# SNSD Song Analysis

## Objective
Analyse song data of korean girl group SNSD from 2007 to 2014 (OT9 period + OT8 song versions of the same period), and find patterns in screentime and lyric distribution in songs and their respective music videos (if any).

## How to get it organized

### Screentime dataframe
The screentime dataframe will be manually gathered from video files data. Each video will have all of its frame extracted and counted for member presences, and then converted to time using the FPS of each video (in process). Final data will contain summaries for solo, centre, side and insignificant times in story and dance categories for each member.

### Lyrics dataframe
The lyrics dataframe will be obtained using a full lyrics index with color coding for each member. Files will be obtained programatically from colorcodedlyrics.com and then cleaned to get each line with its corresponding singing member. Final data will contain summaries for total time, number of individual parts, number of words for each member.

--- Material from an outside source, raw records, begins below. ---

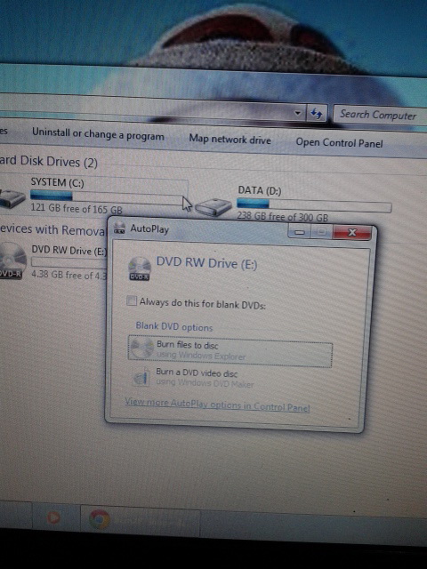427x569 pixels.
Task: Select Open Control Panel in toolbar
Action: (x=339, y=142)
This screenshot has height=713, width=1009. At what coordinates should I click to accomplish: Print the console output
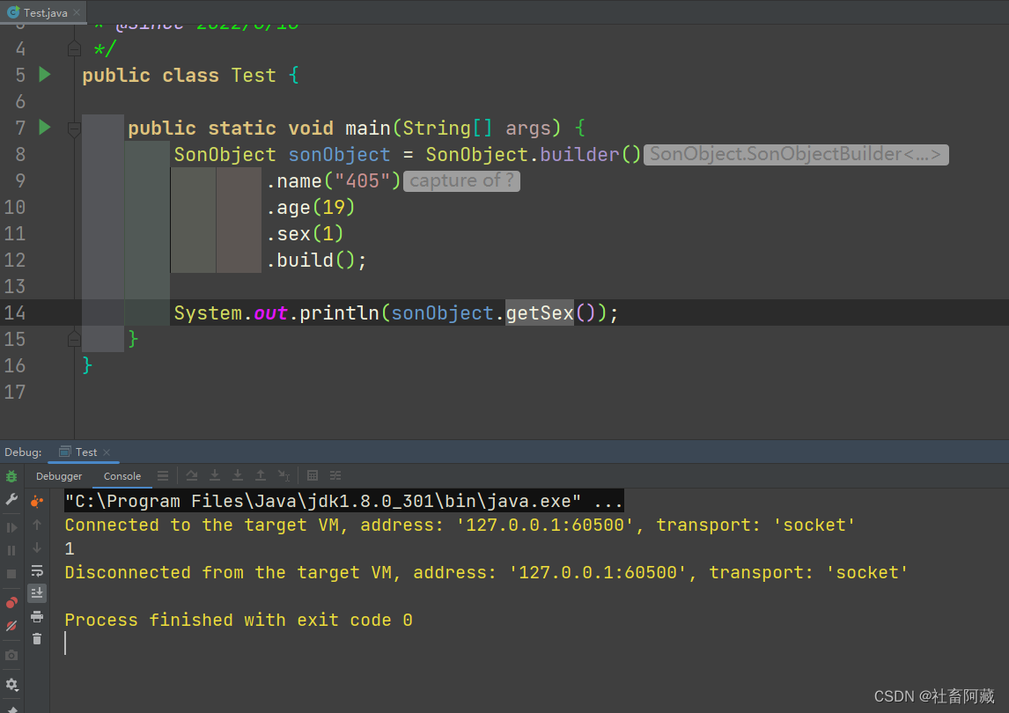(x=37, y=616)
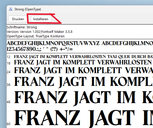Click the 'OpenType-Layout, TrueType Konturen' line
The height and width of the screenshot is (128, 153).
[x=35, y=36]
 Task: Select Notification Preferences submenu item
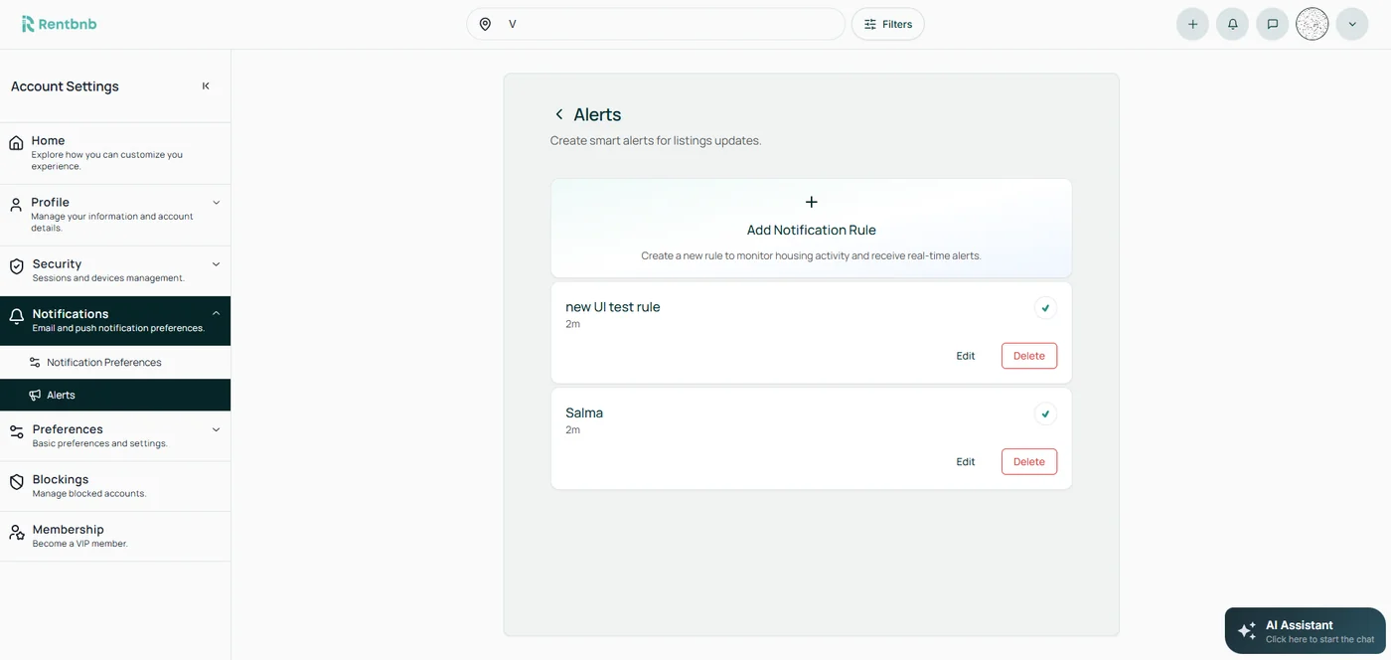[103, 363]
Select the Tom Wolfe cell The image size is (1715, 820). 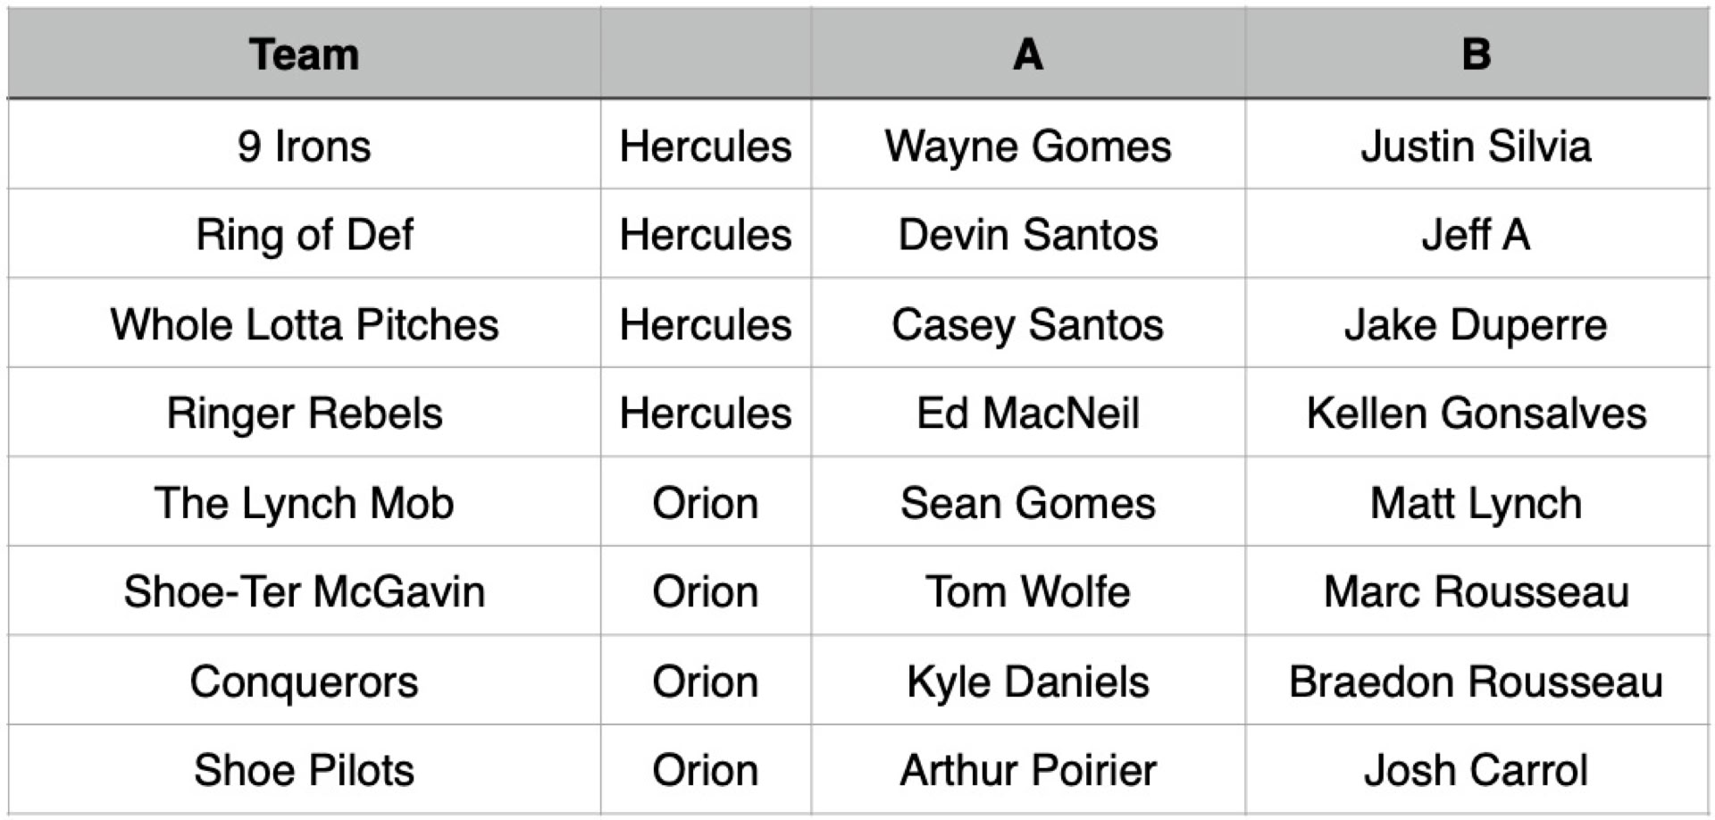click(x=1027, y=592)
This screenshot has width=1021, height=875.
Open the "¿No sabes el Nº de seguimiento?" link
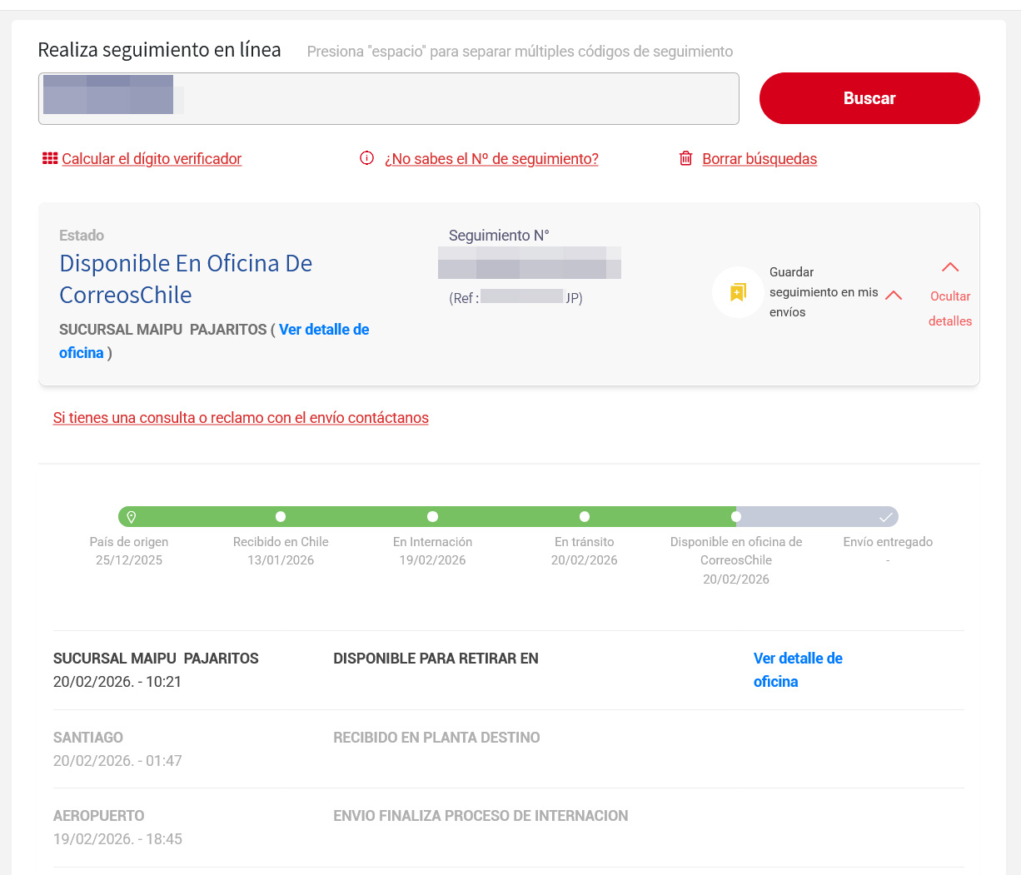tap(492, 158)
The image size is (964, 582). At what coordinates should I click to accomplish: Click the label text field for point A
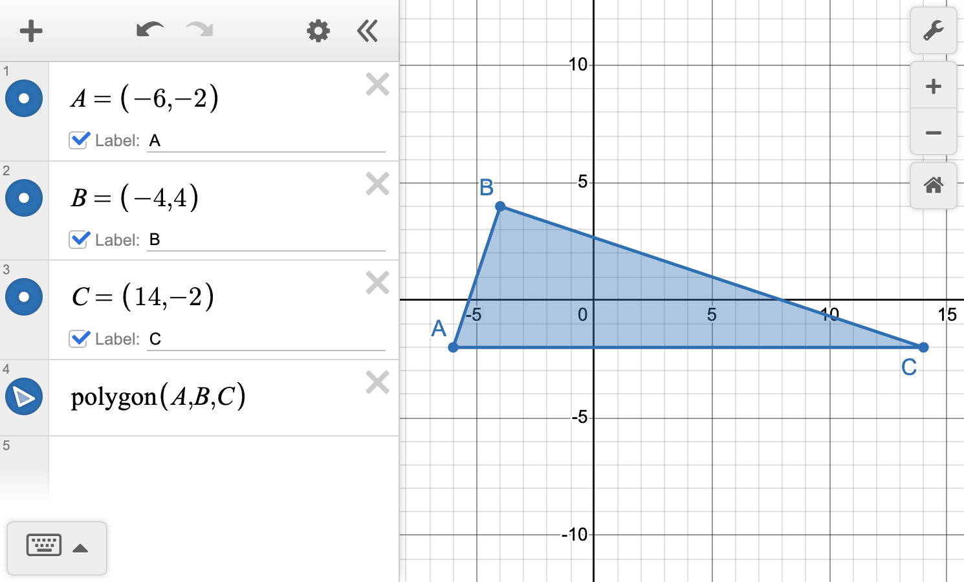click(x=265, y=140)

## Building the lyrics dataframe

In [45]:
import requests
import os
from bs4 import BeautifulSoup

### Get links for all song lyrics

In [238]:
# making the soup with the lyrics index

url = 'https://colorcodedlyrics.com/2012/02/snsd_lyrics_index'
response = requests.get(url)

name = url.split('/')[-1] + '.txt'
with open(name, mode = 'wb') as file:
    file.write(response.content)

In [239]:
# getting the links for all lyric pages

with open(name, encoding='utf8') as file:
    soup = BeautifulSoup(file, features='html5lib')
    
    lyrics_index = soup.find('table', attrs='indexlyrics')
    
    links = []
    for link in lyrics_index.find_all('a', href=True):
        links.append(link['href'])

### Cleaning the list

In [240]:
# remove all links after The Boys, but keep HaHaHa, Visual Dreams and Chocolate Love

to_keep = ['https://colorcodedlyrics.com/2013/02/girls-generation-sonyeosidae-hahaha-samsung-cf', 
           'https://colorcodedlyrics.com/2011/02/08/snsd-visual-dream-cc-lyrics', 
           'https://colorcodedlyrics.com/2010/04/28/snsd-chocolate-love-color-coded-lyrics/']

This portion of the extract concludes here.